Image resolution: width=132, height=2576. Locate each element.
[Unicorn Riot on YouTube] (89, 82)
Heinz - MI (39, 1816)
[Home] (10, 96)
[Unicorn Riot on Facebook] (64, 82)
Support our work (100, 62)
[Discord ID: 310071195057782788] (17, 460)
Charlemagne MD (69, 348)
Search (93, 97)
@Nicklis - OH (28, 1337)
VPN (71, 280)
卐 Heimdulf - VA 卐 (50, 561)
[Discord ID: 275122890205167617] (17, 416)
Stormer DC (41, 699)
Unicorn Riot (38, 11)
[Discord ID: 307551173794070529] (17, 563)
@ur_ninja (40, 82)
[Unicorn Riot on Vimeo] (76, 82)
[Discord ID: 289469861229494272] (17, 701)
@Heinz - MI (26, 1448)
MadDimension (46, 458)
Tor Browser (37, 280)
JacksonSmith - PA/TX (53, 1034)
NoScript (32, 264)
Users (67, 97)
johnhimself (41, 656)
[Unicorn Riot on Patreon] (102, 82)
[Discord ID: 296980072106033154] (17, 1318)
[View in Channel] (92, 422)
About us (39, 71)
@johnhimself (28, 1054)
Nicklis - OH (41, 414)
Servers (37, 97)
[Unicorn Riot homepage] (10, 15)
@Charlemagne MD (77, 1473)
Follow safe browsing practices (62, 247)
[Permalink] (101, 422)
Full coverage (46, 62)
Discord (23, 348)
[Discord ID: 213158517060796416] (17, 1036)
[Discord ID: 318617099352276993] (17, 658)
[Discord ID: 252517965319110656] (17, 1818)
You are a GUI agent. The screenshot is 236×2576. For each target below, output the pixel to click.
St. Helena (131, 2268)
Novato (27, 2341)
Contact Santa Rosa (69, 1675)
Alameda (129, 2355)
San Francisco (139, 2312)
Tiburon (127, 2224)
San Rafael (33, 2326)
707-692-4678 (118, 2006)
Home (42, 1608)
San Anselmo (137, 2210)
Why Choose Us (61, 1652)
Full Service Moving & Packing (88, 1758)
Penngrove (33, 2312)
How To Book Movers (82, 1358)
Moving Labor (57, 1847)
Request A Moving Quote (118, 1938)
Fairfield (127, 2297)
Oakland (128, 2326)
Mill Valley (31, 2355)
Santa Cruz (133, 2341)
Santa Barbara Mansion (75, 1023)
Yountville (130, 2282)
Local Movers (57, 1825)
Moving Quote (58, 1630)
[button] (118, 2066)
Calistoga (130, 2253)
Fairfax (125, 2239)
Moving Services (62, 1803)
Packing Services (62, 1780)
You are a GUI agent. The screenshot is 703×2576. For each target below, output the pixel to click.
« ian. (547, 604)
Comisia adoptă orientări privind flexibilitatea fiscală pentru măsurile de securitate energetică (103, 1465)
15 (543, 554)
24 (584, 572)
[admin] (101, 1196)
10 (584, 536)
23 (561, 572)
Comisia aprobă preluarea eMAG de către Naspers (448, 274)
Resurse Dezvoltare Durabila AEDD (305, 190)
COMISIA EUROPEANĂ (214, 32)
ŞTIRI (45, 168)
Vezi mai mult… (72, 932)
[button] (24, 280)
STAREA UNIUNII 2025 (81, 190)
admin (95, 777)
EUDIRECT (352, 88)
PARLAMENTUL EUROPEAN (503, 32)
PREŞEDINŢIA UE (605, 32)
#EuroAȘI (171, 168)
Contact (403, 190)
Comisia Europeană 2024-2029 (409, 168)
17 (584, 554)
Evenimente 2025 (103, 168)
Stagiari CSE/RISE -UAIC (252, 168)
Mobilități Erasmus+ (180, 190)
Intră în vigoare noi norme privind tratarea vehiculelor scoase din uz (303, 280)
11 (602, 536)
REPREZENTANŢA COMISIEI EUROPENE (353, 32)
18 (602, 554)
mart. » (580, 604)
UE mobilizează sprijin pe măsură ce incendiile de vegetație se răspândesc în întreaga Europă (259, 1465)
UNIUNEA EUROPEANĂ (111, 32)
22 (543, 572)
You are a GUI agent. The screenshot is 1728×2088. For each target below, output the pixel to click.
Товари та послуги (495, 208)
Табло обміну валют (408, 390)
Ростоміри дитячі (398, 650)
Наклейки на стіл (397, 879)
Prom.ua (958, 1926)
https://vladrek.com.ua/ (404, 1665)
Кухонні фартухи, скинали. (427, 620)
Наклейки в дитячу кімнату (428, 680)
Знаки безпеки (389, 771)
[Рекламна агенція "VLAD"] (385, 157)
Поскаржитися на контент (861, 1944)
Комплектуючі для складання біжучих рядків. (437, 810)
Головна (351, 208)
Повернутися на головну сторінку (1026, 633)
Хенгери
•••
**EXERCISE BRIEF:** In the listing, count every line holding the word "Unicorn"; answer with the count alone.

**TASK OUTPUT:** 6